This week I had the pleasure of spending two stimulating, engaging days participating in the Bullying Research Network‘s annual Think Tank, held this year at Boston University. Based at the University of Nebraska-Lincoln, BRNET is the brainchild of Drs. Susan Swearer (Nebraska-Lincoln) and Shelley Hymel (University of British Columbia). Its primary focus is to support research concerning child and school bullying:
Designed primarily for researchers, the purpose of this Network is to promote and assist international collaboration among bullying and peer victimization researchers. To facilitate collaboration, we have sponsored an annual bullying research Think Tank and compiled research, news, and resources that are shared online with our members.

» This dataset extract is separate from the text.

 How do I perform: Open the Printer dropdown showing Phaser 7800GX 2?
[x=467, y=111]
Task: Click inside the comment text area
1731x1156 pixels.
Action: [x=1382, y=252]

Five years ago, Shelley and Sue started the Think Tanks “to discuss emerging research in the areas of bullying/victimization, school climate, peer processes, and effective prevention and intervention efforts for these areas.”

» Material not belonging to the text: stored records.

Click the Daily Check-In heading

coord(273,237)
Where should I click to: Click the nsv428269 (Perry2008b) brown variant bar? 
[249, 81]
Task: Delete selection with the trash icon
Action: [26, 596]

For several years I’ve been a nominal member of BRNET, but not until this local opportunity arose did I have a chance to meet some of these great folks and to get a bit more involved. Throughout the two days, I was a sponge, drinking in a lot of information on school bullying from leading researchers and evidence-based practitioners. On occasion, my expertise in workplace bullying contributed some (hopefully!) useful comparative insights to the exchanges.
Of course, in my head I was constantly comparing school bullying to workplace bullying. As I remarked to a few fellow participants, for someone steeped in workplace bullying, being in a room full of school bullying researchers was like an American’s first visit to England: In many ways the language is the same, but there are sufficient differences to remind you that you’re not in Kansas anymore.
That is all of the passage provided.